If the February primary was any indication, incumbent Scott Walker should stroll into a second term as Milwaukee County executive.
But do the voters have the right to know for how long?
David Riemer, Walker's opponent, has pushed him to sign a pledge that he would last out his term as exec, but Walker has refused to do so.
Democrats have been raising the issue since late November, when Walker said in a WisPolitics.com interview that ``if I can do well here (in the county), I can make a very good case I could do well in a larger platform throughout the state of Wisconsin.'' But he said his focus was on ``getting the job done'' in Milwaukee County.
Republican insiders speculate that Walker could be running for governor in '06 along with Assembly Speaker John Gard and Green Bay-area Congressman Mark Green.
Riemer challenged Walker to lay out his political future during a recent noon-hour debate in front of the Kiwanis Club of Milwaukee.
"Scott, I think we agree that Milwaukee County faces some major challenges that the county executive will need to deal with in the next four years," Riemer said. "There are fiscal and budget issues - how to maintain the county's long-term financial health without raising taxes or destroying important services.
"There are the bigger issues, like driving down health care costs and creating jobs to put the tens of thousands of unemployed people in Milwaukee County to work. None of these are things that can be fixed overnight. All require some long-term vision and commitment.
"So my question, Scott, is whether you will join me today in signing a pledge to serve a full four-year term if you are elected on April 6. I'm willing to make that commitment. I think the voters and the taxpayers deserve it. And I hope you will agree and join me by signing this now."
Walker said Riemer was raising a non-issue. He also criticized Riemer for leaving as state budget director after only 11 months to run for county exec.
Politicians leave one office to move to another all the time.
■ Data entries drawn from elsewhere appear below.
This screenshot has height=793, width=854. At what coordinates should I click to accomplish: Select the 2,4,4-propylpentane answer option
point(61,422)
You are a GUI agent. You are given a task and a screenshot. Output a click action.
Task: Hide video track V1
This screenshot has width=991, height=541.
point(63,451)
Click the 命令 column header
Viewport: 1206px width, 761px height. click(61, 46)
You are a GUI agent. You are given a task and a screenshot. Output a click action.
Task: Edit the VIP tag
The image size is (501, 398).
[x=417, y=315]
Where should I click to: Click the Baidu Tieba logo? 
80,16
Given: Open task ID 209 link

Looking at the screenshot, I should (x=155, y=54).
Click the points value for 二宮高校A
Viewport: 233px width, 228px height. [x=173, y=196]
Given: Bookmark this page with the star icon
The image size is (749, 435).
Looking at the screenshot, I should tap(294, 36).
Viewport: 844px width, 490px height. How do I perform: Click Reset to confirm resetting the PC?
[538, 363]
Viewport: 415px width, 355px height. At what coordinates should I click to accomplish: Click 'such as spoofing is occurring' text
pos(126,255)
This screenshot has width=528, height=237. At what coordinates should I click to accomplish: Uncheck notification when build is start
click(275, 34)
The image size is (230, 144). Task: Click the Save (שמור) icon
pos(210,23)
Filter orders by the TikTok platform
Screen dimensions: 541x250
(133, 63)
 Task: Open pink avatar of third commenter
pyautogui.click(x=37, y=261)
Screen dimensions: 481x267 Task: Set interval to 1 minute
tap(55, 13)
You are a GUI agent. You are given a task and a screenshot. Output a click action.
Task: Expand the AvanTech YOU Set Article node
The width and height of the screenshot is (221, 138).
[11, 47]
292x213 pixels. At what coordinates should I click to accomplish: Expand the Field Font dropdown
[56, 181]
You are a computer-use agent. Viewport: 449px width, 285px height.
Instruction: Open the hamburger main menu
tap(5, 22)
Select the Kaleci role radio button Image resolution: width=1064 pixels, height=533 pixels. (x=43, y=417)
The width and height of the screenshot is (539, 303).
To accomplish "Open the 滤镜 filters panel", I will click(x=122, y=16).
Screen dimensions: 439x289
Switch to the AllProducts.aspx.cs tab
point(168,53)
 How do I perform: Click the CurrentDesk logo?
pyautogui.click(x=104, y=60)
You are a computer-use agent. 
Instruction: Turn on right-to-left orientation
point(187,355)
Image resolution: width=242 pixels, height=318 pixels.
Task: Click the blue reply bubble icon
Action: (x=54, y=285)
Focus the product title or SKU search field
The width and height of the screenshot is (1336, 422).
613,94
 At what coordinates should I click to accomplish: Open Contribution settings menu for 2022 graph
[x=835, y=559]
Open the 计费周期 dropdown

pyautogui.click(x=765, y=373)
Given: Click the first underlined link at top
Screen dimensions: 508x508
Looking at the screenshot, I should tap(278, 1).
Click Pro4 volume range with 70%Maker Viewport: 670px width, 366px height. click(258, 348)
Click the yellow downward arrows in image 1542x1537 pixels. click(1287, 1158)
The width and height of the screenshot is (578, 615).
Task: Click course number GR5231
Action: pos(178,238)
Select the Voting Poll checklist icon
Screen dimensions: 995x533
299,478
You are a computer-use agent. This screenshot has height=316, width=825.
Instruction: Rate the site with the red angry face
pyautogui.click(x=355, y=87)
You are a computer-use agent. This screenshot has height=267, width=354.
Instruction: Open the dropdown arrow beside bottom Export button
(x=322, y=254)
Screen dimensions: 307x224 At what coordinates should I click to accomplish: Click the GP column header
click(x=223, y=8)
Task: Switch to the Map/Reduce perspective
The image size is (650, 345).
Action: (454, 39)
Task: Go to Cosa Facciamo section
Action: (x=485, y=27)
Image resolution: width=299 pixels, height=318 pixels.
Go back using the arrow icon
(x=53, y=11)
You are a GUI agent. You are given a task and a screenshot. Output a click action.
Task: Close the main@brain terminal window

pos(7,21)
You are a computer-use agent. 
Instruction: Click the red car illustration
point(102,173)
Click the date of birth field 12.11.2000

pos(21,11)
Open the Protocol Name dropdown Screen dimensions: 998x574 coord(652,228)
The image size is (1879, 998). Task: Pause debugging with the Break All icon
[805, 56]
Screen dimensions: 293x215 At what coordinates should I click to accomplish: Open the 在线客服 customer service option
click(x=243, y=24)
The main issue is what kind of job they do while in the office they have been elected to. Riemer's use of the issue recalls a couple of Tommy Thompson's re-election races. Democratic opponents raised the same issue, but it didn't catch on. Republican strategists say said if handled in the right way, speculation about running for a higher office is a net gain with voters; voters seem to like that their hometown pol is successful enough to be up for a promotion. It didn't work against Thompson, and it won't work now against Walker, they predict.
And if the primary results are an indication, it looks like his constituents think Walker has done a decent job in his first term.
But Walker's next term is the one that will count very soon. Riemer is correct in saying that many of the challenges facing the county need long-term commitment and planning. A non-issue? ``Within the last week, Walker has declared three `non-issues' in the county executive race,'' answers Riemer's blog at www.davidriemer.com, referring to whether Walker would fill out the full term and the county exec's dismissal of Riemer's criticisms on health care and concealed carry. ``What they have in common is that they are all things the voters really care about. It's Walker who couldn't care less.''
Will Walker start planning a gubernatorial campaign a year or so after he starts his second term?
It's a legitimate question to raise, and one Walker should answer in some forum.
Pier Wisconsin compromise
Kudos should go to all those involved in working out the compromise plan for Pier Wisconsin. It looks like it should add a great deal to the already-developed lakefront without detracting from the Calatrava or natural beauty to the north.
The proposal first stirred a rather heated debate between Michael Cudahy, the main backer of the project, and art museum officials. But instead of becoming entrenched, they remained open to discussion and revisions.
Results of the compromise have received good reviews. Acting Mayor Marvin Pratt and Pier Wisconsin officials unveiled the long-awaited redesign of the $46 million lakefront education center at Municipal Pier at a recent news conference. Pratt called the planned facility "spectacular" and "a wonderful addition to the lakefront."
Pier Wisconsin will house Discovery World, the museum of science, technology and economics now based in the Milwaukee Public Museum. Discovery World will be connected to the Great Lakes Aquatarium at the eastern tip of the pier -- a three-story structure with a canopied observation deck on the roof.
The Aquatarium, with an amphitheater stepped down to the water, is to include interactive displays about freshwater resources, plus a digital theater, two aquariums, classroom space and a replica of Pier Wisconsin's Denis Sullivan schooner. The schooner, when it's not serving as a floating classroom, will be anchored off the end of the pier.
Cudahy, a major benefactor of the project, said he felt "wonderful" about the redesign and the compromise that has been reached.
An activist group called The Park People said its main concern is that the project fit in with others along the lakefront and maintain public access to the lake. The group suggested a newly formed county task force on lakefront issues look at the Pier Wisconsin plans. The Common Council is scheduled to consider the project March 19. Pier Wisconsin could break ground in late spring, and the complex could open in late 2005.
For a project that stirred so much initial controversy, and led to such a heated debate, it is encouraging to see what cooperation and compromise have created. Those hoping to make the USS Des Moines a veterans' memorial along the lakefront should heed the process in Pier Wisconsin. In fact, anybody planning a project, on the lakefront or elsewhere in the community, could learn from it.